*** Block opens ***
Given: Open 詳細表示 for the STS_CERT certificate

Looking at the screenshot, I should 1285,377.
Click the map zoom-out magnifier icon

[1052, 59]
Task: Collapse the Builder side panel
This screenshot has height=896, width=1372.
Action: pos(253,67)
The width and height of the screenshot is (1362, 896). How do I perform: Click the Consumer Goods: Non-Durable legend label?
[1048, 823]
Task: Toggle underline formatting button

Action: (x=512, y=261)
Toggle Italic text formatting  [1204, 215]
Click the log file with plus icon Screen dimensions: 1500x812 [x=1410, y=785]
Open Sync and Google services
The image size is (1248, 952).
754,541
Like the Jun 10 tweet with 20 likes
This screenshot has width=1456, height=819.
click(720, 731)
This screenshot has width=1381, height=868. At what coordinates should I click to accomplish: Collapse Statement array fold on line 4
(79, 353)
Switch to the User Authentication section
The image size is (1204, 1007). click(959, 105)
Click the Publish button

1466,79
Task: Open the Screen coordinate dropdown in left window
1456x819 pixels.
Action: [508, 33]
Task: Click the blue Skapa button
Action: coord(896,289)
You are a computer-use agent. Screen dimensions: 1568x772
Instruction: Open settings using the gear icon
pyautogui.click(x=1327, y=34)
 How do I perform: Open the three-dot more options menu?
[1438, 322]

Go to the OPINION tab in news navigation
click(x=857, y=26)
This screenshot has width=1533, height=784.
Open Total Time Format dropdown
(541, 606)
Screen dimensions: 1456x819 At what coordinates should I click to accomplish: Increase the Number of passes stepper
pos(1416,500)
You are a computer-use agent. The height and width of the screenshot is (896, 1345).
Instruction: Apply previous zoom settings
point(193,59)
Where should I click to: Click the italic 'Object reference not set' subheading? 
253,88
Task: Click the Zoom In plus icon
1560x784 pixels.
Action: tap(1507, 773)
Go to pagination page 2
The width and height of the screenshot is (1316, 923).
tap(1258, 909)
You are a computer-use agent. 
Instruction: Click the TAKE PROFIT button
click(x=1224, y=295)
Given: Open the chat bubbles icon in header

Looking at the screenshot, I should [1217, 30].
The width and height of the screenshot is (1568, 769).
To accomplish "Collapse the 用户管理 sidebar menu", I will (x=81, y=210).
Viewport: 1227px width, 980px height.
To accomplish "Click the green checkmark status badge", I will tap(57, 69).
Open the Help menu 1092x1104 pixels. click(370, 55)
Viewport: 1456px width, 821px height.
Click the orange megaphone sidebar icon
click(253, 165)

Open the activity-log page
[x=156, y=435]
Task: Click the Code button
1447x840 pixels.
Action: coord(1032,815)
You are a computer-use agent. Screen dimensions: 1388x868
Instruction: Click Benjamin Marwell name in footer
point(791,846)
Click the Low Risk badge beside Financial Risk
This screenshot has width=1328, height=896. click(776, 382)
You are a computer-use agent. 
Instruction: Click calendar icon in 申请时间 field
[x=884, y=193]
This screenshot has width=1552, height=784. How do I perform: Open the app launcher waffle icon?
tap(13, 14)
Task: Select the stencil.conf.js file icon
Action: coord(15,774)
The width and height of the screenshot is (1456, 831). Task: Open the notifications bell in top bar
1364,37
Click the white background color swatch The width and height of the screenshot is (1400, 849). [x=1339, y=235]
*** Block closes ***
▶ _Required work_
Every record should be repeated exactly; please leave none out.

▶ _Response to the task_
Given: Open 詳細表示 for the STS_CERT certificate

Looking at the screenshot, I should 1285,377.
Click the map zoom-out magnifier icon

[1052, 59]
Task: Collapse the Builder side panel
This screenshot has height=896, width=1372.
Action: pos(253,67)
The width and height of the screenshot is (1362, 896). How do I perform: Click the Consumer Goods: Non-Durable legend label?
[1048, 823]
Task: Toggle underline formatting button

Action: (x=512, y=261)
Toggle Italic text formatting  [1204, 215]
Click the log file with plus icon Screen dimensions: 1500x812 [x=1410, y=785]
Open Sync and Google services
The image size is (1248, 952).
754,541
Like the Jun 10 tweet with 20 likes
This screenshot has width=1456, height=819.
click(720, 731)
This screenshot has width=1381, height=868. At what coordinates should I click to accomplish: Collapse Statement array fold on line 4
(79, 353)
Switch to the User Authentication section
The image size is (1204, 1007). click(959, 105)
Click the Publish button

1466,79
Task: Open the Screen coordinate dropdown in left window
1456x819 pixels.
Action: [508, 33]
Task: Click the blue Skapa button
Action: coord(896,289)
You are a computer-use agent. Screen dimensions: 1568x772
Instruction: Open settings using the gear icon
pyautogui.click(x=1327, y=34)
 How do I perform: Open the three-dot more options menu?
[1438, 322]

Go to the OPINION tab in news navigation
click(x=857, y=26)
This screenshot has width=1533, height=784.
Open Total Time Format dropdown
(541, 606)
Screen dimensions: 1456x819 At what coordinates should I click to accomplish: Increase the Number of passes stepper
pos(1416,500)
You are a computer-use agent. The height and width of the screenshot is (896, 1345).
Instruction: Apply previous zoom settings
point(193,59)
Where should I click to: Click the italic 'Object reference not set' subheading? 
253,88
Task: Click the Zoom In plus icon
1560x784 pixels.
Action: tap(1507, 773)
Go to pagination page 2
The width and height of the screenshot is (1316, 923).
tap(1258, 909)
You are a computer-use agent. 
Instruction: Click the TAKE PROFIT button
click(x=1224, y=295)
Given: Open the chat bubbles icon in header

Looking at the screenshot, I should [1217, 30].
The width and height of the screenshot is (1568, 769).
To accomplish "Collapse the 用户管理 sidebar menu", I will (x=81, y=210).
Viewport: 1227px width, 980px height.
To accomplish "Click the green checkmark status badge", I will tap(57, 69).
Open the Help menu 1092x1104 pixels. click(370, 55)
Viewport: 1456px width, 821px height.
Click the orange megaphone sidebar icon
click(253, 165)

Open the activity-log page
[x=156, y=435]
Task: Click the Code button
1447x840 pixels.
Action: coord(1032,815)
You are a computer-use agent. Screen dimensions: 1388x868
Instruction: Click Benjamin Marwell name in footer
point(791,846)
Click the Low Risk badge beside Financial Risk
This screenshot has width=1328, height=896. click(776, 382)
You are a computer-use agent. 
Instruction: Click calendar icon in 申请时间 field
[x=884, y=193]
This screenshot has width=1552, height=784. How do I perform: Open the app launcher waffle icon?
tap(13, 14)
Task: Select the stencil.conf.js file icon
Action: coord(15,774)
The width and height of the screenshot is (1456, 831). Task: Open the notifications bell in top bar
1364,37
Click the white background color swatch The width and height of the screenshot is (1400, 849). [x=1339, y=235]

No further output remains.